(Saved entries)
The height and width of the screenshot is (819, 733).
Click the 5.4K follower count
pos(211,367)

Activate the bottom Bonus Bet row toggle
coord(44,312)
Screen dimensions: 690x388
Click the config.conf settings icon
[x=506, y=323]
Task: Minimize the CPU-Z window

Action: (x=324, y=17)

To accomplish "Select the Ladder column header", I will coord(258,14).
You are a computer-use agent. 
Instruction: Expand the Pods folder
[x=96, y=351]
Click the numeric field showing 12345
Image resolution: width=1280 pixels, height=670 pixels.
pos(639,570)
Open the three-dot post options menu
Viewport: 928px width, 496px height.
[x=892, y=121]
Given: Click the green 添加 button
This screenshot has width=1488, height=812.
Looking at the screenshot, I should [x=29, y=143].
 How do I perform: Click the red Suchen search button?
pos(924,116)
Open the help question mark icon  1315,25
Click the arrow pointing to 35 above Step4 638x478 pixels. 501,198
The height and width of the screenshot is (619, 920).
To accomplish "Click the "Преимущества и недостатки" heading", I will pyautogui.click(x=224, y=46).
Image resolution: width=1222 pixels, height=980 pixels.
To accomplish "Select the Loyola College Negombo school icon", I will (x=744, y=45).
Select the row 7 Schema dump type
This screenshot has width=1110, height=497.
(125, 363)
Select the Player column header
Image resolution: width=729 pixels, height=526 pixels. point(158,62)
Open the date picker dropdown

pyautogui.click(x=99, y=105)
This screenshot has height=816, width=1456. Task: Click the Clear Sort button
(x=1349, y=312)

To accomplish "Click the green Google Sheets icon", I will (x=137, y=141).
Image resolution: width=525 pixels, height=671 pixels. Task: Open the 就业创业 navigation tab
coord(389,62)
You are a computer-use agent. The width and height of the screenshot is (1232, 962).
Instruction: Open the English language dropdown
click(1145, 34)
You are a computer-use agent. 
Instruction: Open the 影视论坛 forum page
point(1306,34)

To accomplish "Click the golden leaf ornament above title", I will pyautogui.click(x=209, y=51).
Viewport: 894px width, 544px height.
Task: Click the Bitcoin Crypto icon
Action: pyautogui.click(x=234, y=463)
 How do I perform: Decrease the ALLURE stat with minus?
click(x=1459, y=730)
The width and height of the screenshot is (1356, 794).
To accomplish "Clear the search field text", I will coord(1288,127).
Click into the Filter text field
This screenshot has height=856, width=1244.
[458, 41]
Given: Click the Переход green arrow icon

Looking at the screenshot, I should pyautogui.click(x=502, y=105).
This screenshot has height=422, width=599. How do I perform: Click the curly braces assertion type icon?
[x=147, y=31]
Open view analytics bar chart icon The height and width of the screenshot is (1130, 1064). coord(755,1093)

§ Exercise brief: Copy every line of the listing above word for word.

§ Exercise response:
The height and width of the screenshot is (819, 733).
Click the 5.4K follower count
pos(211,367)

Activate the bottom Bonus Bet row toggle
coord(44,312)
Screen dimensions: 690x388
Click the config.conf settings icon
[x=506, y=323]
Task: Minimize the CPU-Z window

Action: (x=324, y=17)

To accomplish "Select the Ladder column header", I will coord(258,14).
You are a computer-use agent. 
Instruction: Expand the Pods folder
[x=96, y=351]
Click the numeric field showing 12345
Image resolution: width=1280 pixels, height=670 pixels.
pos(639,570)
Open the three-dot post options menu
Viewport: 928px width, 496px height.
[x=892, y=121]
Given: Click the green 添加 button
This screenshot has width=1488, height=812.
Looking at the screenshot, I should [x=29, y=143].
 How do I perform: Click the red Suchen search button?
pos(924,116)
Open the help question mark icon  1315,25
Click the arrow pointing to 35 above Step4 638x478 pixels. 501,198
The height and width of the screenshot is (619, 920).
To accomplish "Click the "Преимущества и недостатки" heading", I will pyautogui.click(x=224, y=46).
Image resolution: width=1222 pixels, height=980 pixels.
To accomplish "Select the Loyola College Negombo school icon", I will (x=744, y=45).
Select the row 7 Schema dump type
This screenshot has width=1110, height=497.
(125, 363)
Select the Player column header
Image resolution: width=729 pixels, height=526 pixels. point(158,62)
Open the date picker dropdown

pyautogui.click(x=99, y=105)
This screenshot has height=816, width=1456. Task: Click the Clear Sort button
(x=1349, y=312)

To accomplish "Click the green Google Sheets icon", I will (x=137, y=141).
Image resolution: width=525 pixels, height=671 pixels. Task: Open the 就业创业 navigation tab
coord(389,62)
You are a computer-use agent. The width and height of the screenshot is (1232, 962).
Instruction: Open the English language dropdown
click(1145, 34)
You are a computer-use agent. 
Instruction: Open the 影视论坛 forum page
point(1306,34)

To accomplish "Click the golden leaf ornament above title", I will pyautogui.click(x=209, y=51).
Viewport: 894px width, 544px height.
Task: Click the Bitcoin Crypto icon
Action: pyautogui.click(x=234, y=463)
 How do I perform: Decrease the ALLURE stat with minus?
click(x=1459, y=730)
The width and height of the screenshot is (1356, 794).
To accomplish "Clear the search field text", I will coord(1288,127).
Click into the Filter text field
This screenshot has height=856, width=1244.
[458, 41]
Given: Click the Переход green arrow icon

Looking at the screenshot, I should pyautogui.click(x=502, y=105).
This screenshot has height=422, width=599. How do I perform: Click the curly braces assertion type icon?
[x=147, y=31]
Open view analytics bar chart icon The height and width of the screenshot is (1130, 1064). coord(755,1093)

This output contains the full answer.